• [Ihre Aufgaben]:
1. Kopieren Sie aus dem Text über die Charité wortgetreu den Abschnitt, der mit "Mit der Health" beginnt und sich bis einschließlich "Wandel im Gesundheitswesen." fortsetzt.
2. Wie viele Beschäftigte hat die Charité laut dem Text über die Charité?

• [Text zum Lesen]:
Berliner Charité

CIO Martin Peuker hebt den Datenschatz

21.08.2020
Von 
Wolfgang Herrmann war Editorial Manager CIO Magazin bei IDG Business Media. Zuvor war er unter anderem Deputy Editorial Director der IDG-Publikationen COMPUTERWOCHE und CIO und Chefredakteur der Schwesterpublikation TecChannel.
Mit der Health Data Platform verbessert Charité-CIO Martin Peuker die Patientenversorgung und unterstützt die medizinische Forschung. Die Corona-Pandemie sieht er als Beschleuniger für den digitalen Wandel im Gesundheitswesen.
Martin Peuker, CIO der Berliner Charité: "Von Gaia-X könnte der gesamte Health-Sektor profitieren."
Martin Peuker, CIO der Berliner Charité: "Von Gaia-X könnte der gesamte Health-Sektor profitieren."
Foto: Charité

Die Digitalisierung, insbesondere im Gesundheitswesen, ist jetzt wirklich auch in Deutschland angekommen, sagt Martin Peuker, CIO der Berliner Charité. Das betreffe nicht nur den Durchdringungsgrad, sondern auch die Art und Weise, wie Projekte umgesetzt würden: "Man kann daher schon sagen, dass die Corona-Krise aus IT-Sicht eine extrem spannende Zeit mit einer nie dagewesenen Agilität war. Sie hat den kulturellen Wandel in der Charité positiv beeinflusst und beschleunigt."

Dabei war die Charité, die zu 100 Prozent dem Land Berlin gehört, wie kaum ein anderes Großunternehmen von der Krise betroffen. Mit mehr als 3.000 Betten ist sie nicht nur eine der größten europäischen Universitätskliniken, sondern auch eine bedeutende Lehr- und Forschungsstätte mit gut 8.000 Studierenden und 290 Professoren. Zu ihnen gehört auch der inzwischen bundesweit bekannte Virologe Christian Drosten, auf dessen Rat sich auch die Politik verlässt. Mit rund 15.500 Beschäftigten erwirtschaftete das Unternehmen 2019 Einnahmen von zwei Milliarden Euro.

• [Datenauszüge]:
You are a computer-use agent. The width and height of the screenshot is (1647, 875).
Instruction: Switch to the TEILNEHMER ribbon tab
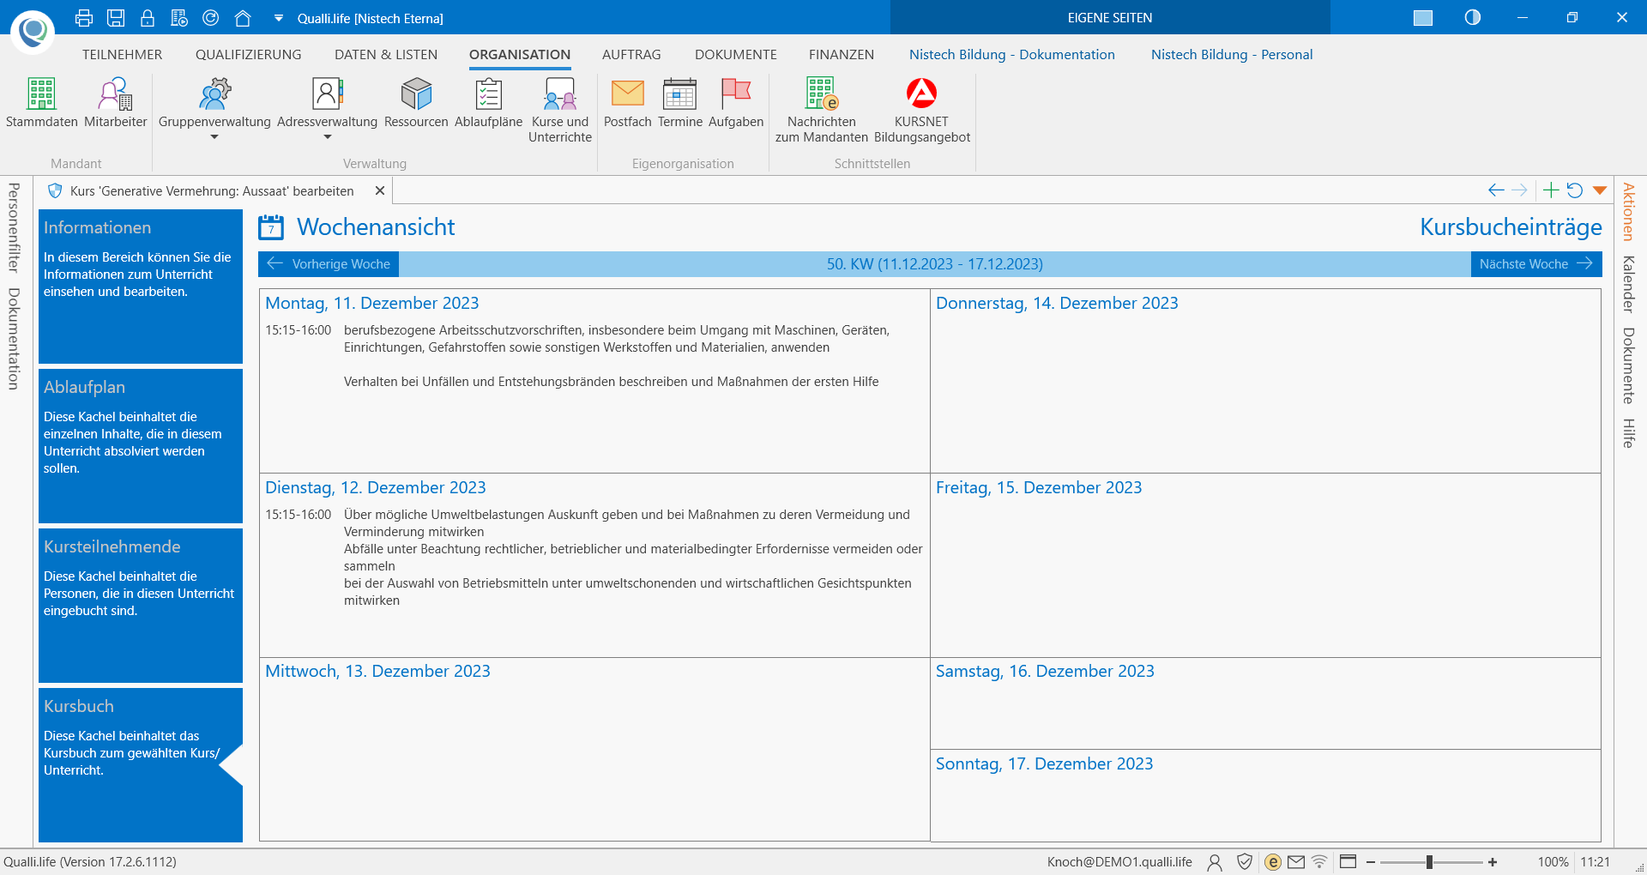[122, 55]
---
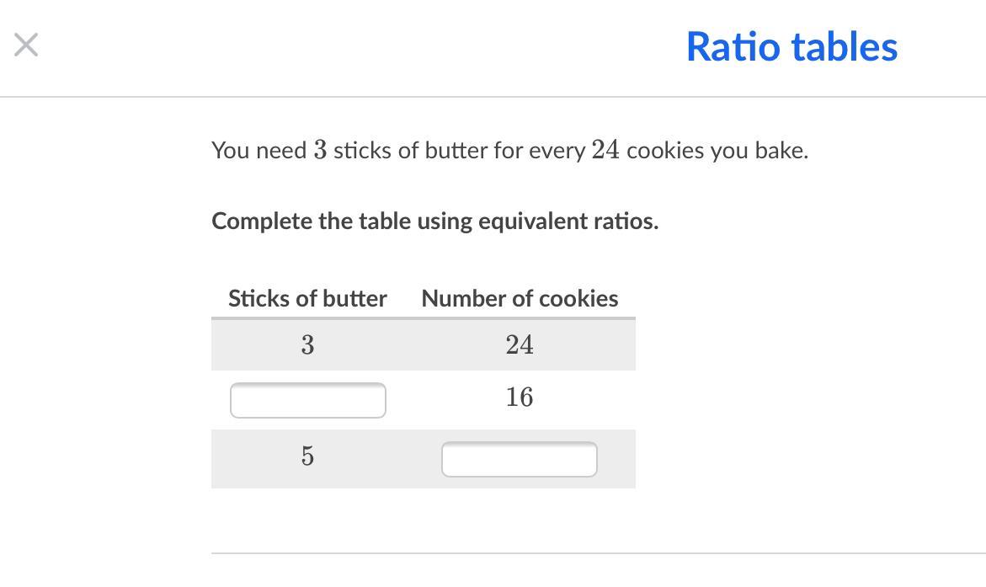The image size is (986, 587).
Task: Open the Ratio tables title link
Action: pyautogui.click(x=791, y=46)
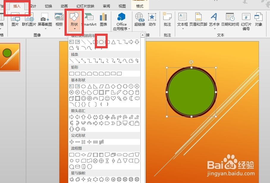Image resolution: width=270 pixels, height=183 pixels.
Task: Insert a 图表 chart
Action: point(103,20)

• [Ihre Antworten]:
1.
Mit der Health Data Platform verbessert Charité-CIO Martin Peuker die Patientenversorgung und unterstützt die medizinische Forschung. Die Corona-Pandemie sieht er als Beschleuniger für den digitalen Wandel im Gesundheitswesen.

2. Rund 15.500 Beschäftigte.